[Stored data]
▽

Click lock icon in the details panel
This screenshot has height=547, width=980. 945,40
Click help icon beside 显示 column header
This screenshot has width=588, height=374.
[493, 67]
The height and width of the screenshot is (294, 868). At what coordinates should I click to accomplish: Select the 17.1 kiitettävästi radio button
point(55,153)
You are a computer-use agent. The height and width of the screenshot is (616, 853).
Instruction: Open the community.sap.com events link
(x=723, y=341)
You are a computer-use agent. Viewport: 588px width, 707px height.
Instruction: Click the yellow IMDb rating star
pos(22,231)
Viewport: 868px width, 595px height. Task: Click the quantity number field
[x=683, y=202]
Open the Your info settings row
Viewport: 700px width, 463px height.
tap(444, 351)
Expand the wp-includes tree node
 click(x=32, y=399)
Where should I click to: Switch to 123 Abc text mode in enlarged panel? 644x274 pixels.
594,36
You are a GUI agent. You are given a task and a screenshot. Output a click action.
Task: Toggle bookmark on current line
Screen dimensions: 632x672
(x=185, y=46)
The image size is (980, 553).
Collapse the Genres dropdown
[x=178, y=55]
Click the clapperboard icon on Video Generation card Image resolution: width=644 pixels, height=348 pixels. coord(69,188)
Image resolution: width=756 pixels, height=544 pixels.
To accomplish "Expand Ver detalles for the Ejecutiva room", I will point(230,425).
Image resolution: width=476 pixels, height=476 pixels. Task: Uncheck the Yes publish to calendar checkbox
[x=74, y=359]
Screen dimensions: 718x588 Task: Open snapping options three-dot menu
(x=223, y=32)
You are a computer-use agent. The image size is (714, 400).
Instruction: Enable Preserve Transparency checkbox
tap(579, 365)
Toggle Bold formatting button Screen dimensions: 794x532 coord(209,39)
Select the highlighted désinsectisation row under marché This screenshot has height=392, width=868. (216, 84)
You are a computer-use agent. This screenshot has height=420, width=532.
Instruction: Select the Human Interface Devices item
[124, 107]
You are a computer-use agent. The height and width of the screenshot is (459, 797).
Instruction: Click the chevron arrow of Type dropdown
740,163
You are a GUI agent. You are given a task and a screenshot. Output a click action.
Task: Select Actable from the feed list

△

Generate an exact reproduction of all entries.

Click lock icon in the details panel
This screenshot has height=547, width=980. 945,40
Click help icon beside 显示 column header
This screenshot has width=588, height=374.
[493, 67]
The height and width of the screenshot is (294, 868). At what coordinates should I click to accomplish: Select the 17.1 kiitettävästi radio button
point(55,153)
You are a computer-use agent. The height and width of the screenshot is (616, 853).
Instruction: Open the community.sap.com events link
(x=723, y=341)
You are a computer-use agent. Viewport: 588px width, 707px height.
Instruction: Click the yellow IMDb rating star
pos(22,231)
Viewport: 868px width, 595px height. Task: Click the quantity number field
[x=683, y=202]
Open the Your info settings row
Viewport: 700px width, 463px height.
tap(444, 351)
Expand the wp-includes tree node
 click(x=32, y=399)
Where should I click to: Switch to 123 Abc text mode in enlarged panel? 644x274 pixels.
594,36
You are a GUI agent. You are given a task and a screenshot. Output a click action.
Task: Toggle bookmark on current line
Screen dimensions: 632x672
(x=185, y=46)
The image size is (980, 553).
Collapse the Genres dropdown
[x=178, y=55]
Click the clapperboard icon on Video Generation card Image resolution: width=644 pixels, height=348 pixels. coord(69,188)
Image resolution: width=756 pixels, height=544 pixels.
To accomplish "Expand Ver detalles for the Ejecutiva room", I will point(230,425).
Image resolution: width=476 pixels, height=476 pixels. Task: Uncheck the Yes publish to calendar checkbox
[x=74, y=359]
Screen dimensions: 718x588 Task: Open snapping options three-dot menu
(x=223, y=32)
You are a computer-use agent. The image size is (714, 400).
Instruction: Enable Preserve Transparency checkbox
tap(579, 365)
Toggle Bold formatting button Screen dimensions: 794x532 coord(209,39)
Select the highlighted désinsectisation row under marché This screenshot has height=392, width=868. (216, 84)
You are a computer-use agent. This screenshot has height=420, width=532.
Instruction: Select the Human Interface Devices item
[124, 107]
You are a computer-use agent. The height and width of the screenshot is (459, 797).
Instruction: Click the chevron arrow of Type dropdown
740,163
You are a GUI agent. You are given a task and a screenshot. Output a click action.
Task: Select Actable from the feed list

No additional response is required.